For Brain

Wilted Kale and Broccoli Salad

Wilted Kale and Broccoli Salad

 Ingredients:
  • 1 bunch kale
  • 2 medium heads of broccoli
  • 3 tbs pumpkin seeds
  • 1 ripe avocado
  • ½ red onion
  • 2 tbs fresh lemon juice
  • 1 tbs turmeric
  • ½ tbs rosemary
  • Salt and pepper to taste

Instructions:

Total Time: 22 minutes (Prep Time: 15 minutes & Cook Time: 7 minutes); Servings 4 people

1. Thinly slice red onion and set aside for 15 minutes.

2. Roughly chop kale into ½ to 1 inch pieces. Add salt, pepper, and lemon juice and massage until reduced in volume, soft and tender. Mash avocado and mix into 2.

3. Cut broccoli into bite-sized pieces and steam in a steamer, covered, for 4 to 5 minutes.

4. Lightly toast pumpkin seeds in a skillet over medium-low heat for about 2 minutes.

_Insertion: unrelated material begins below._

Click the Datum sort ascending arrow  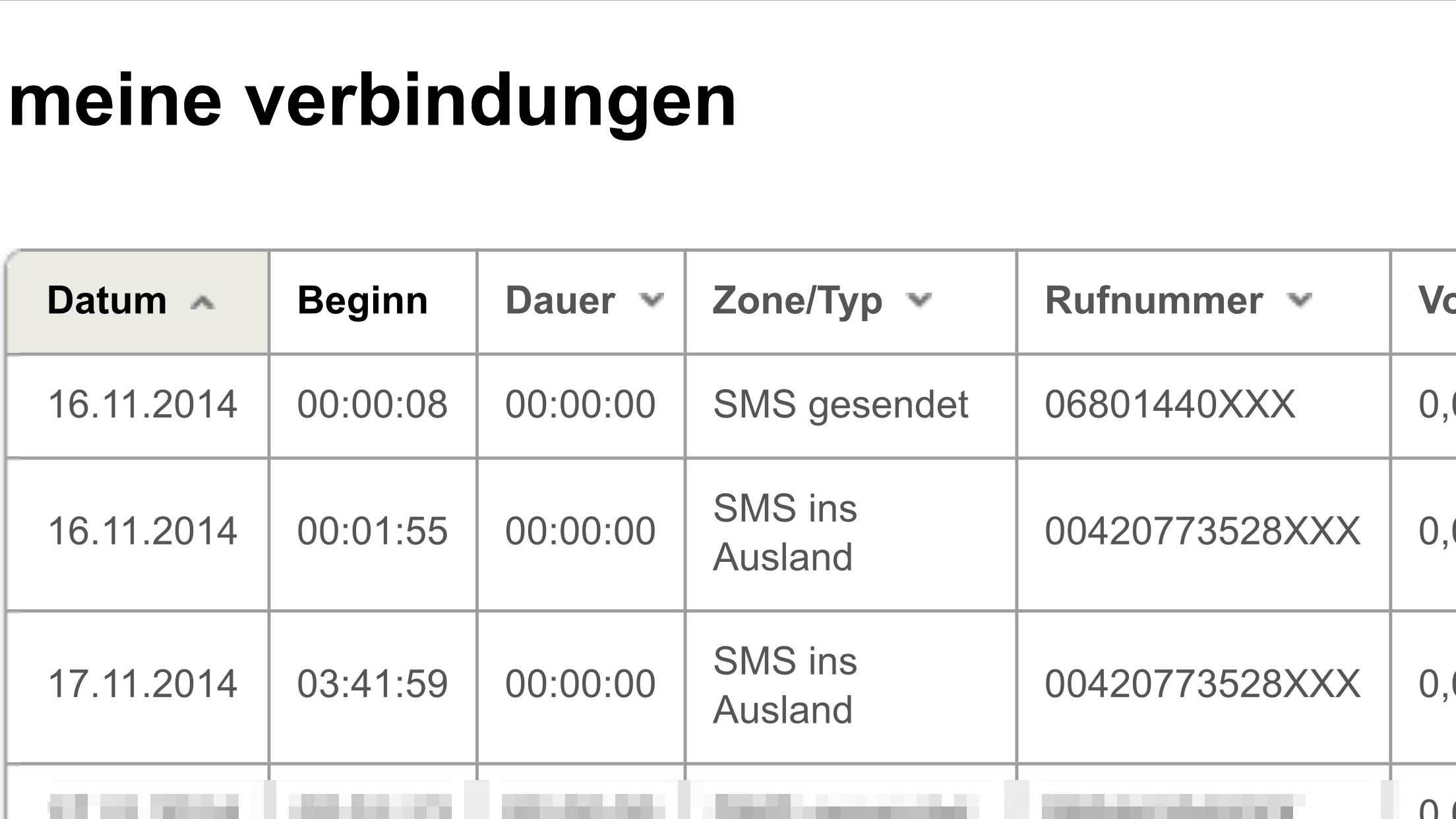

5. Combine 1, 2, 3 and 4. Add turmeric and rosemary. Mix well.

 

The Benefits of the Ingredients

Broccoli  Has powerful antioxidant and anti-inflammatory properties, including high levels of vitamin K and choline which will help keep one’s memory sharp.
Kale Loaded with vitamin K.
Pumpkin Seeds Rich in many micronutrients including iron, copper, magnesium and zinc which are important for brain function.
Avocado Contains both vitamin K and folate, which help prevent blood clots in the brain as well as help improve cognitive function, especially both memory and concentration.
Red Onion Contains organic sulfur compounds which act as a natural blood thinner and prevent blood platelets from aggregating. (Cooking Tip: To get the full benefits, leave it for 15 to 20 min after cutting into slices.) Also contains flavonoids (phytonutrients) with antioxidant properties.
Turmeric Contains curcumin, a powerful antioxidant and anti-inflammatory compound. Curcumin has been shown to cross the blood-brain barrier.
Rosemary Contains carnosic acid  which helps protect the brain from neurodegeneration by protecting the brain against chemical free radicals. Also contains high levels of antioxidants and anti-inflammatory properties.